** begin Data for this exercise **
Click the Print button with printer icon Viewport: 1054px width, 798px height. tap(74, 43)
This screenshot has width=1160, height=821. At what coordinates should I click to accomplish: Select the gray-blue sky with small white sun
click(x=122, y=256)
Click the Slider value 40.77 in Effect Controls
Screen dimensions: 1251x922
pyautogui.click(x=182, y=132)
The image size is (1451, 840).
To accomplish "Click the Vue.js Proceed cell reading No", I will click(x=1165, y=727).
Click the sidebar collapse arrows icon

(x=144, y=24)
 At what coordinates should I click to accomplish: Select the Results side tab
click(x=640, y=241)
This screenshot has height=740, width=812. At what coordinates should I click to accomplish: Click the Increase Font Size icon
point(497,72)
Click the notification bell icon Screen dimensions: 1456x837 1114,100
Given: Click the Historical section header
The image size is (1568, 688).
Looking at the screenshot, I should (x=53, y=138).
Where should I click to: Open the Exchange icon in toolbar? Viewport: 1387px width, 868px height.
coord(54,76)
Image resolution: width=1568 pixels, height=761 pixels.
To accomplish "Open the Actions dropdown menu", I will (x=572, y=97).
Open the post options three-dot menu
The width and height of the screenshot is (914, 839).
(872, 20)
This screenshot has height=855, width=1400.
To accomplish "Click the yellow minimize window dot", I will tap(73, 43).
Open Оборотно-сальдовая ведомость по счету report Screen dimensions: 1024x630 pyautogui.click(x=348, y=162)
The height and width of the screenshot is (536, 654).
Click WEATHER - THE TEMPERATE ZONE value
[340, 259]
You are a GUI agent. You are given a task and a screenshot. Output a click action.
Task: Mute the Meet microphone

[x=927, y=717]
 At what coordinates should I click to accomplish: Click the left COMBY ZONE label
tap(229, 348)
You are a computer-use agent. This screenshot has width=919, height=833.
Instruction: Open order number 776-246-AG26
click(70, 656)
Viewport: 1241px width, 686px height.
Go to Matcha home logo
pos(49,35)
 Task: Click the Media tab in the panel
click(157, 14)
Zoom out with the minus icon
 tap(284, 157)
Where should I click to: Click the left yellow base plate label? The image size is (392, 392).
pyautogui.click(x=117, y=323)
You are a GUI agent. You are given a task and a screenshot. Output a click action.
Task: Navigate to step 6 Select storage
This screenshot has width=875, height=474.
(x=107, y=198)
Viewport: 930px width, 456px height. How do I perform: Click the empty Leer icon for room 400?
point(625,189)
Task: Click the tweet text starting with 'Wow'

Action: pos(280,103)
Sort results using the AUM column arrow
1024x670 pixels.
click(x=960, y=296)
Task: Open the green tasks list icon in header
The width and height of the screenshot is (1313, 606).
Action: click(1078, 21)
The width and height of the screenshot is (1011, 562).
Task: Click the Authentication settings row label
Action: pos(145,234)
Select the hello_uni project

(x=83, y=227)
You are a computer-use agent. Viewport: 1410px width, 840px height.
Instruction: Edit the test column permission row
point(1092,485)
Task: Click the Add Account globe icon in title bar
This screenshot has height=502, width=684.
** end Data for this exercise **
Convert all of the material above into a numbered list with one line per item, leaving out the blank lines.

1. Click the Print button with printer icon Viewport: 1054px width, 798px height. tap(74, 43)
2. This screenshot has width=1160, height=821. At what coordinates should I click to accomplish: Select the gray-blue sky with small white sun
3. click(x=122, y=256)
4. Click the Slider value 40.77 in Effect Controls
5. Screen dimensions: 1251x922
6. pyautogui.click(x=182, y=132)
7. The image size is (1451, 840).
8. To accomplish "Click the Vue.js Proceed cell reading No", I will click(x=1165, y=727).
9. Click the sidebar collapse arrows icon
10. (x=144, y=24)
11.  At what coordinates should I click to accomplish: Select the Results side tab
12. click(x=640, y=241)
13. This screenshot has height=740, width=812. At what coordinates should I click to accomplish: Click the Increase Font Size icon
14. point(497,72)
15. Click the notification bell icon Screen dimensions: 1456x837 1114,100
16. Given: Click the Historical section header
17. The image size is (1568, 688).
18. Looking at the screenshot, I should (x=53, y=138).
19. Where should I click to: Open the Exchange icon in toolbar? Viewport: 1387px width, 868px height.
20. coord(54,76)
21. Image resolution: width=1568 pixels, height=761 pixels.
22. To accomplish "Open the Actions dropdown menu", I will (x=572, y=97).
23. Open the post options three-dot menu
24. The width and height of the screenshot is (914, 839).
25. (872, 20)
26. This screenshot has height=855, width=1400.
27. To accomplish "Click the yellow minimize window dot", I will tap(73, 43).
28. Open Оборотно-сальдовая ведомость по счету report Screen dimensions: 1024x630 pyautogui.click(x=348, y=162)
29. The height and width of the screenshot is (536, 654).
30. Click WEATHER - THE TEMPERATE ZONE value
31. [340, 259]
32. You are a GUI agent. You are given a task and a screenshot. Output a click action.
33. Task: Mute the Meet microphone
34. [x=927, y=717]
35.  At what coordinates should I click to accomplish: Click the left COMBY ZONE label
36. tap(229, 348)
37. You are a computer-use agent. This screenshot has width=919, height=833.
38. Instruction: Open order number 776-246-AG26
39. click(70, 656)
40. Viewport: 1241px width, 686px height.
41. Go to Matcha home logo
42. pos(49,35)
43.  Task: Click the Media tab in the panel
44. click(157, 14)
45. Zoom out with the minus icon
46.  tap(284, 157)
47. Where should I click to: Click the left yellow base plate label? The image size is (392, 392).
48. pyautogui.click(x=117, y=323)
49. You are a GUI agent. You are given a task and a screenshot. Output a click action.
50. Task: Navigate to step 6 Select storage
51. This screenshot has width=875, height=474.
52. (x=107, y=198)
53. Viewport: 930px width, 456px height. How do I perform: Click the empty Leer icon for room 400?
54. point(625,189)
55. Task: Click the tweet text starting with 'Wow'
56. Action: pos(280,103)
57. Sort results using the AUM column arrow
58. 1024x670 pixels.
59. click(x=960, y=296)
60. Task: Open the green tasks list icon in header
61. The width and height of the screenshot is (1313, 606).
62. Action: click(1078, 21)
63. The width and height of the screenshot is (1011, 562).
64. Task: Click the Authentication settings row label
65. Action: pos(145,234)
66. Select the hello_uni project
67. (x=83, y=227)
68. You are a computer-use agent. Viewport: 1410px width, 840px height.
69. Instruction: Edit the test column permission row
70. point(1092,485)
71. Task: Click the Add Account globe icon in title bar
72. This screenshot has height=502, width=684.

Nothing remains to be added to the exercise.